I love Lybster and the way the Locals park outside the shops. It just wouldn't be Lybster if this was to stop for any reason.

I have been told that there is actually double yellow lines outside the shops but that many cars have parked there over the years that they got rubbed away!!!  .. :Wink: 
And of course the one's to blame for this comical parking are the owners of the shops.......Surely they should be made to make their doors wider so Folk can actually drive into the shops? ..... :Smile: 

Lybster is great, please don't change anything!! 

C3............... :Wink:

----------


## ducati

If there are/were double yellows, then surely in the interests of fairplay, only the ones parked at the kirb are contravening the law?

----------


## Corrie 3

> If there are/were double yellows, then surely in the interests of fairplay, only the ones parked at the kirb are contravening the law?

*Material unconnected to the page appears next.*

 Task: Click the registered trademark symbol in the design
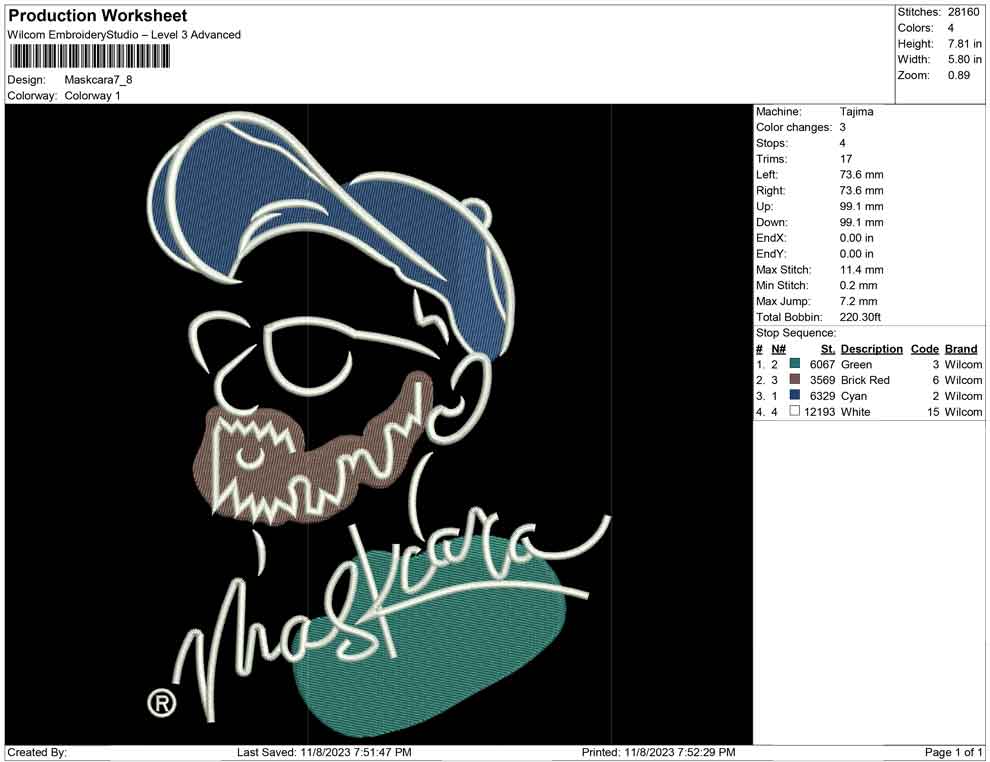(162, 702)
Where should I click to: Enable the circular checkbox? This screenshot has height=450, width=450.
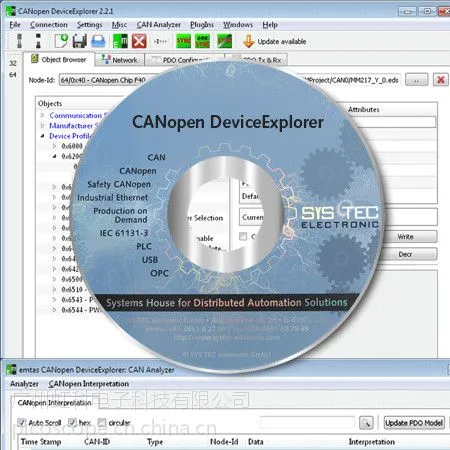tap(102, 422)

Thats right Duke............Thats why the locals used to have a whip round and a kitty to pay the fines until someone came up with the idea of parking 10 feet away from the kirb, after that, the local bobby gave up and eventually he was sent to the great Metropolis which is Wick and his police house sold which in turn became a massage parlour which doesn't have a parking problem because no one wants their car to be recognised outside the parlour!!


C3............... ::  :Wink:

----------


## Yon Chiel

> The young lads do speed but they do no harm and are on the whole doin it safely if you know what I mean, they're lettin of steam.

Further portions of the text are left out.